This week, the Supreme Court heard arguments over the constitutionality of the Affordable Care Act (ACA). The legislation's challengers frequently trotted out examples of healthy young people to show that the law forces individuals to buy insurance who don't "need" it. But this caricature of our generation ignores reality. That's why Young Invincibles wrote an amicus brief to ensure that the Supreme Court had the facts. The truth is that if the ACA disappears, so will health insurance for millions of young Americans.
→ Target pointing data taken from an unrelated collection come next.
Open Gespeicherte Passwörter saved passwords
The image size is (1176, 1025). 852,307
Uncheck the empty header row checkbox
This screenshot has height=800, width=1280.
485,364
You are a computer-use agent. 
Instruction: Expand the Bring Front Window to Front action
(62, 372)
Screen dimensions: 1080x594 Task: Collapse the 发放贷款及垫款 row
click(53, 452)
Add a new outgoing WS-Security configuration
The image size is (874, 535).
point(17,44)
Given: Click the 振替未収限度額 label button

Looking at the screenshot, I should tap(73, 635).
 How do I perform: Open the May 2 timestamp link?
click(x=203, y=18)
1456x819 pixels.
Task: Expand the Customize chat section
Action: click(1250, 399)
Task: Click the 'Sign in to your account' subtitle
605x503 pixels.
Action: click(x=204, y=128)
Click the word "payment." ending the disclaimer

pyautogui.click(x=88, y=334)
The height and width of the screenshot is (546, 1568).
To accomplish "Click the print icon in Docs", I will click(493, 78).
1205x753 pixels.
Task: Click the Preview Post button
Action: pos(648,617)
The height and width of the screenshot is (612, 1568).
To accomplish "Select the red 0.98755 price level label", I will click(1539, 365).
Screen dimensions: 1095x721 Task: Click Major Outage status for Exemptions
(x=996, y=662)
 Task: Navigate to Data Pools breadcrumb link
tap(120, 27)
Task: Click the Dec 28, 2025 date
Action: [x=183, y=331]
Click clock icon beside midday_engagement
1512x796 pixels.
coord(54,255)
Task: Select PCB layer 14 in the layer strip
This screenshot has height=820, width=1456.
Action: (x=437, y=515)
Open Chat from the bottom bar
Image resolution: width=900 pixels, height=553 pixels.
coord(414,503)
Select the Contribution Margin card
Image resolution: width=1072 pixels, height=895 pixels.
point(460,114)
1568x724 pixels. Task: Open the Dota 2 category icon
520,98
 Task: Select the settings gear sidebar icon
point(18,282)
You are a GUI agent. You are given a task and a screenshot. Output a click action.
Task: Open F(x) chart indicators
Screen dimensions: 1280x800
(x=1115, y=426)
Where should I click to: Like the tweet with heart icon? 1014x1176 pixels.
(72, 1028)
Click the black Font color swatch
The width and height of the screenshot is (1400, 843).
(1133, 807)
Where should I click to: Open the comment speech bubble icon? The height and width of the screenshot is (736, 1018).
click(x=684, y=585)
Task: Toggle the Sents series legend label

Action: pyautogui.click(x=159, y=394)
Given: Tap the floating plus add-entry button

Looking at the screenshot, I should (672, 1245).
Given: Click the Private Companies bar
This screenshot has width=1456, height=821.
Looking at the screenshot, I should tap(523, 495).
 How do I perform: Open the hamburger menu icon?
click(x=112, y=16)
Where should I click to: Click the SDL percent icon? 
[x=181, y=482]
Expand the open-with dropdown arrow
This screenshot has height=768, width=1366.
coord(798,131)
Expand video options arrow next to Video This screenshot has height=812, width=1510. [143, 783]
Already, over 2.5 million young people have joined their parents' insurance plan. In the years ahead, the ACA will vastly expand coverage for millions more uninsured and under-insured young adults. About eight million currently uninsured young Americans will qualify for Medicaid, and another nine million will be eligible for subsidies to help them purchase insurance. Rolling back the health care law would kick millions off their parents' insurance and eliminate the promise of coverage for millions more.
It's hard to underestimate the benefits of these reforms. Right now, nearly one in three young Americans lacks health coverage, leading to a variety of problems. Faced with high costs, uninsured young adults often avoid needed care, making them less healthy as a result. And, make no mistake, young people do get sick. Nearly one in six young Americans has a chronic condition and we use emergency rooms more often than anyone else under 75. We need coverage to pay for these contingencies.
Beyond the direct health benefits, the law also improves our generation's economic outlook. In these already tough times, our broken health care system is another drag on our generation's progress. It might be a young person with asthma who stays in a bad job for the health insurance or a young entrepreneur who waits on a great business idea because she can't afford coverage. The high cost of health insurance limits our options. By making coverage more affordable, the ACA's package of reforms will unleash this generation's ability to change jobs, move for work, and innovate.
It's no wonder that a strong majority of young people support reform. Contrary to popular perception, young Americans want health insurance. In our recent poll, less than 5 percent reported choosing to go without coverage. Over two-thirds of uninsured young people explained that they lacked health insurance primarily because they had no affordable options. In fact, when their employers offer health insurance, young people enthusiastically sign up at about the same rates as older Americans.
The fuss about the requiring people to buy insurance is exactly that. For proof, look to Massachusetts. They enacted a coverage requirement but also created more affordable options and set minimum standards from the insurance companies. In response, young people overwhelmingly got covered because they want to afford health care.
The Supreme Court faces a clear choice ahead. On one side is the status quo where millions go without coverage, only to receive care in emergencies and inevitably pass the cost on to everyone else. On the other, is reformed system where coverage is affordable, our nation is healthier, and our generation's future brighter. We're confident the Supreme Court will favor our future.